Search for "brain training" on the Web. You'll find online exercises, games, software, even apps, all designed to prepare your brain to do better on any number of tasks. Do they work? University of Oregon psychologists say, yes, but "there's a catch."
The catch, according to Elliot T. Berkman, a professor in the Department of Psychology and lead author on a study published in the Jan. 1 issue of the Journal of Neuroscience, is that training for a particular task does heighten performance, but that advantage doesn't necessarily carry over to a new challenge.
The training provided in the study caused a proactive shift in inhibitory control. However, it is not clear if the improvement attained extends to other kinds of executive function such as working memory, because the team's sole focus was on inhibitory control, said Berkman, who directs the psychology department's Social and Affective Neuroscience Lab.
"With training, the brain activity became linked to specific cues that predicted when inhibitory control might be needed," he said. "This result is important because it explains how brain training improves performance on a given task - and also why the performance boost doesn't generalize beyond that task."
Sixty participants (27 male, 33 females and ranging from 18 to 30 years old) took part in a three-phase study. Change in their brain activity was monitored with functional magnetic resonance imaging (fMRI).
Half of the subjects were in the experimental group that was trained with a task that models inhibitory control - one kind of self-control - as a race between a "go" process and a "stop" process.
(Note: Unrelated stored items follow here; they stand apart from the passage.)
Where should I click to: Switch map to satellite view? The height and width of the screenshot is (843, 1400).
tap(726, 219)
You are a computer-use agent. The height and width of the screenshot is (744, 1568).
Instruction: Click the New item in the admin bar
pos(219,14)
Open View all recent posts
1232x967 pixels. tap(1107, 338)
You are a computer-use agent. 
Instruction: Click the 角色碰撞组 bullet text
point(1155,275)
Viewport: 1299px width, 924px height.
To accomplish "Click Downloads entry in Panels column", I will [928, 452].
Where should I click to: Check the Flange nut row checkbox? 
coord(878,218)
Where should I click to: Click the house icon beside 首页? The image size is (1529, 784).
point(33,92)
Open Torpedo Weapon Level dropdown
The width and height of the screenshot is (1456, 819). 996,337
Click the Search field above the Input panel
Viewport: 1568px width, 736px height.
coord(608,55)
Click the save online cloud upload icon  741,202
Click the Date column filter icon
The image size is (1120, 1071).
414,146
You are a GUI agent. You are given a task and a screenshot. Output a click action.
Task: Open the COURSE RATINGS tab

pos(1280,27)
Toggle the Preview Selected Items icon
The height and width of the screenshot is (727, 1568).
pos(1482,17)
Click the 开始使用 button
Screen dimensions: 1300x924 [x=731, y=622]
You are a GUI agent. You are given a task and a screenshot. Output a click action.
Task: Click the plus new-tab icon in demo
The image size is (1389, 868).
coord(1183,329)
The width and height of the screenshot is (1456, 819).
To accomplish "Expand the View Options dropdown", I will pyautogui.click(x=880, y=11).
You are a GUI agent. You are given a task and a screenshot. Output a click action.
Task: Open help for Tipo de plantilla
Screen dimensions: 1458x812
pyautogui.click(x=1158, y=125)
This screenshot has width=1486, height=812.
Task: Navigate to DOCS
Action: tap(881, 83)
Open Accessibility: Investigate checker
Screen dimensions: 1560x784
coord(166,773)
A faster stop process indicates more efficient inhibitory control.
In each of a series of trials, participants were given a "go" signal - an arrow pointing left or right. Subjects pressed a key corresponding to the direction of the arrow as quickly as possible, launching the go process. However, on 25 percent of the trials, a beep sounded after the arrow appeared, signaling participants to withhold their button press, launching the stop process.
Participants practiced either the stop-signal task or a control task that didn't affect inhibitory control every other day for three weeks. Performance improved more in the training group than in the control group.
Neural activity was monitored using functional magnetic resonance imaging (fMRI), which captures changes in blood oxygen levels, during a stop-signal task. MRI work was done in the UO's Robert and Beverly Lewis Center for Neuroimaging. Activity in the inferior frontal gyrus and anterior cingulate cortex - brain regions that regulate inhibitory control - decreased during inhibitory control but increased immediately before it in the training group more than in the control group.
The fMRI results identified three regions of the brain of the trained subjects that showed changes during the task, prompting the researchers to theorize that emotional regulation may have been improved by reducing distress and frustration during the trials. Overall, the size of the training effect is small. A challenge for future research, they concluded, will be to identify protocols that might generate greater positive and lasting effects.
"Researchers at the University of Oregon are using tools and technologies to shed new light on important mechanisms of cognitive functioning such as executive control," said Kimberly Andrews Espy, vice president for research and innovation and dean of the UO Graduate School. "This revealing study on brain training by Dr. Berkman and his team furthers our understanding of inhibitory control and may lead to the design of better prevention tools to promote mental health."
The findings are in line with a growing body of studies that are exploring the impact of brain-training programs.